Knowledgeable selection of acquisition and reconstruction techniques can reduce the dose required for accurate detection of small lung nodules. The low-dose threshold D_thresh for nodule detection in the obese body size increased in comparison to the average body size by a factor of 8.6 (in terms of CTDIvol.e) and 2.5 (in terms of absolute dose measured in the lung). Results suggest that images are degraded in the larger habitus mainly due to increased noise (reduced fluence reaching the detector) rather than from scatter, beam hardening, or spatial resolution effects. To maintain a high level of detectability across a spectrum of patient sizes, it is necessary to knowledgeably adjust the dose and reconstruction parameters. The low-dose detectability limits identified in this study suggest that current clinical low-dose protocols [e.g., 120 kVp, 25 mAs, CTDIvol.e=1.0 mGy] are appropriate for large patients and suggest the potential for further dose reduction in average-sized patients.
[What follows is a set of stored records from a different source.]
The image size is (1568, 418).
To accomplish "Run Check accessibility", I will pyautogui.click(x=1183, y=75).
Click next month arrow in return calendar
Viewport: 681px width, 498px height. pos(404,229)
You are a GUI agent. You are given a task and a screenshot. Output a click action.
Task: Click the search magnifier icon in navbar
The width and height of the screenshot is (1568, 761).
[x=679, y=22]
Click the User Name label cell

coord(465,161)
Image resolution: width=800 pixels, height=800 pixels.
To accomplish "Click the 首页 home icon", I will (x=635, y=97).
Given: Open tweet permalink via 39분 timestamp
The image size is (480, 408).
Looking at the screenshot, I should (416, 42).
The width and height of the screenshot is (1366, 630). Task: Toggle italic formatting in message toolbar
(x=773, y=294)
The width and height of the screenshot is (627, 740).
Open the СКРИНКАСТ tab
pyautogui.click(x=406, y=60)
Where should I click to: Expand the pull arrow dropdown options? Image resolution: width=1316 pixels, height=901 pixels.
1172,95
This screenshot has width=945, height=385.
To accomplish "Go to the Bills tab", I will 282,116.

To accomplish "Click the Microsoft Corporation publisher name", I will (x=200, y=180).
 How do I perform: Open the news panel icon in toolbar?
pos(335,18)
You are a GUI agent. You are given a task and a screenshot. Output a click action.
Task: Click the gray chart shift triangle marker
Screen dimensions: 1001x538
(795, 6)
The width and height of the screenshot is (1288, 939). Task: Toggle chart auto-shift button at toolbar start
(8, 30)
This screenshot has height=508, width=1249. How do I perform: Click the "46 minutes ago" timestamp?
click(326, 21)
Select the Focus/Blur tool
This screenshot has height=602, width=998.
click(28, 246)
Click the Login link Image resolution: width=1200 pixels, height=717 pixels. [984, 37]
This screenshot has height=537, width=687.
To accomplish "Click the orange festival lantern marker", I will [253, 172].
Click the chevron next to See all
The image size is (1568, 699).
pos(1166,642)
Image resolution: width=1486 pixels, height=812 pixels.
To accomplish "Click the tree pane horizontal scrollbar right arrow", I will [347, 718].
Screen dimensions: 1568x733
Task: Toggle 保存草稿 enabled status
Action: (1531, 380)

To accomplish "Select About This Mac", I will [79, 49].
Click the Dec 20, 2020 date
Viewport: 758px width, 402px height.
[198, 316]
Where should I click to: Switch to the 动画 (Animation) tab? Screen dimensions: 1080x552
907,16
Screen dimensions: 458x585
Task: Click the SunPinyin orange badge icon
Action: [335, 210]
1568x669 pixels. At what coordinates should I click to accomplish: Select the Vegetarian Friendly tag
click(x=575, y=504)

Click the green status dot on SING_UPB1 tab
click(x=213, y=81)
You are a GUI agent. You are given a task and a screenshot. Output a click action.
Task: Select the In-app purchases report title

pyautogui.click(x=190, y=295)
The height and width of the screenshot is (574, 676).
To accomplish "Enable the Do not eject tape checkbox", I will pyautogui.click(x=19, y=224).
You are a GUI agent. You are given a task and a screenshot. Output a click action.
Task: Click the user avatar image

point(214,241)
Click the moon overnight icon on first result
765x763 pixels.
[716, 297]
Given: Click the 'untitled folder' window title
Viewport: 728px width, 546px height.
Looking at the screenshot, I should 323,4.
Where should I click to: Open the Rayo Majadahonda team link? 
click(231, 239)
Proper selection of reconstruction filter and slice thickness was found to maintain detectability at low doses. While sharp filters (e.g., FC50) demonstrated high MTF, performance in nodule detection was significantly degraded at low doses. Smoother filters (e.g., FC1, FC3, and FC11) performed best, reducing the threshold for detection by up to a factor of ∼3 (e.g., for the obese habitus and t_slice=3 mm, D_thresh=1.1 mGy for FC3 compared to 3.2 mGy for FC50). Thicker slices also suppressed image noise, but for slice thickness exceeding the nodule diameter, detectability was degraded due to loss in nodule contrast (partial volume averaging effect). For a 3.2 mm diameter nodule, a slice thickness of 1 or 3 mm slices was superior to 5 mm by a factor of ∼2 in D_thresh (e.g., for the obese habitus and FC3 filter, D_thresh=1.1 mGy for t_slice=3 mm, compared to 1.9 mGy for t_slice=5 mm). An empirical and theoretical understanding of the dependence of lung nodule detectability on dose, reconstruction parameters, and patient size facilitates the implementation of ultralow-dose imaging protocols that are increasingly patient specific (particularly with respect to body habitus) and maintain a high level of diagnostic accuracy in the detection, characterization, and surveillance of early stage lung nodules.